That commenter probably won’t buy Paddle Your Own Canoe: One Man’s Fundamentals for Delicious Living (Dutton, $27), the honest and funny new memoir that firmly establishes who Offerman is. And isn’t. At first glance, the book plays up old-fashioned manliness, its cover featuring a photo of the rugged author in a canoe he built himself. Offerman touches on everything from his days as a break-dancing, football-playing farm boy in Minooka (about 50 miles southwest of the Loop) to his freewheeling, hedonistic 20s in Chicago to the inevitable Hollywood struggles that followed.

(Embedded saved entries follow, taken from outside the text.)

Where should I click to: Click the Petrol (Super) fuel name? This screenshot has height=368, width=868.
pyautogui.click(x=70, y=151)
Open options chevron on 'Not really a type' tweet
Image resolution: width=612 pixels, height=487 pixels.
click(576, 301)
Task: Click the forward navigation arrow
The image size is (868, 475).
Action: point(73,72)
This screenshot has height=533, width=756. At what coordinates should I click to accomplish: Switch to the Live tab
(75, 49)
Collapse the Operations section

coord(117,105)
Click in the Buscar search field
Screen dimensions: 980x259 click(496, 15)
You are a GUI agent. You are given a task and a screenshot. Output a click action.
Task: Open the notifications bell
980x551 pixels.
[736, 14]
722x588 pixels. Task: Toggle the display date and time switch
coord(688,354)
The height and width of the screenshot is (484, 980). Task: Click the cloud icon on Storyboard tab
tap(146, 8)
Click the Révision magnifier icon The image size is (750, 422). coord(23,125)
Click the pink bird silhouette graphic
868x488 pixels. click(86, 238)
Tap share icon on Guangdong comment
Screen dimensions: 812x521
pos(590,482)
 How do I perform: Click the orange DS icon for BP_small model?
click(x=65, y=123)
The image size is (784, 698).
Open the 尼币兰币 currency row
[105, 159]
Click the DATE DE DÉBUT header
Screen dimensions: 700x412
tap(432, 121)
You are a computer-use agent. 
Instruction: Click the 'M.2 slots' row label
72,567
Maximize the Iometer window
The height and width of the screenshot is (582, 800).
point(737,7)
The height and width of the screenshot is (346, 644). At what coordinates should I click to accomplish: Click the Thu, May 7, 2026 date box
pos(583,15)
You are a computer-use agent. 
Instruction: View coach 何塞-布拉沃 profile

But he doesn’t gloss over embarrassing moments, including his two trips to jail during college at the University of Illinois—one for shoplifting Ronnie Milsap cassettes from Kmart as a joke; the other, he says, a convoluted case of mistaken identity. Between anecdotes, he delivers impassioned pleas and rants about abortion (pro-choice), creationism (ridiculous), religion (too often exploited), and gay rights (a no-brainer). “I’ll never go on Bill Maher and get in a fight with him, because I’m just not as smart as that guy,” he says. “I have as many foibles as the next guy, but I’m in the business to dispense a little social medicine.”
Even if it means alienating a certain percentage of his fan base?
“Look, if they read the book and they dislike me, there’s nothing I can do,” Offerman says. “But for every one of those, maybe I’ll bring a few people around to a more open-minded sensibility. Sure, I’m like Ron Swanson a little bit. I love steak, I love Lagavulin [Scotch], I love woodworking. But I’m a human being; I’m much more complex or flawed than this character. Many fans want to believe that I am making all this shit up when I’m Ron or that I’m speaking my own mind. The thing they can never imagine is that the writers are so good. I’d be a jerk if I didn’t cop to the fact that I’m a lucky son of a bitch to be handed that script every week. All I have to do is say this line! It’s a racket.”
Interviewer: If you had to eat a crayon out of a box of 64, which would it be?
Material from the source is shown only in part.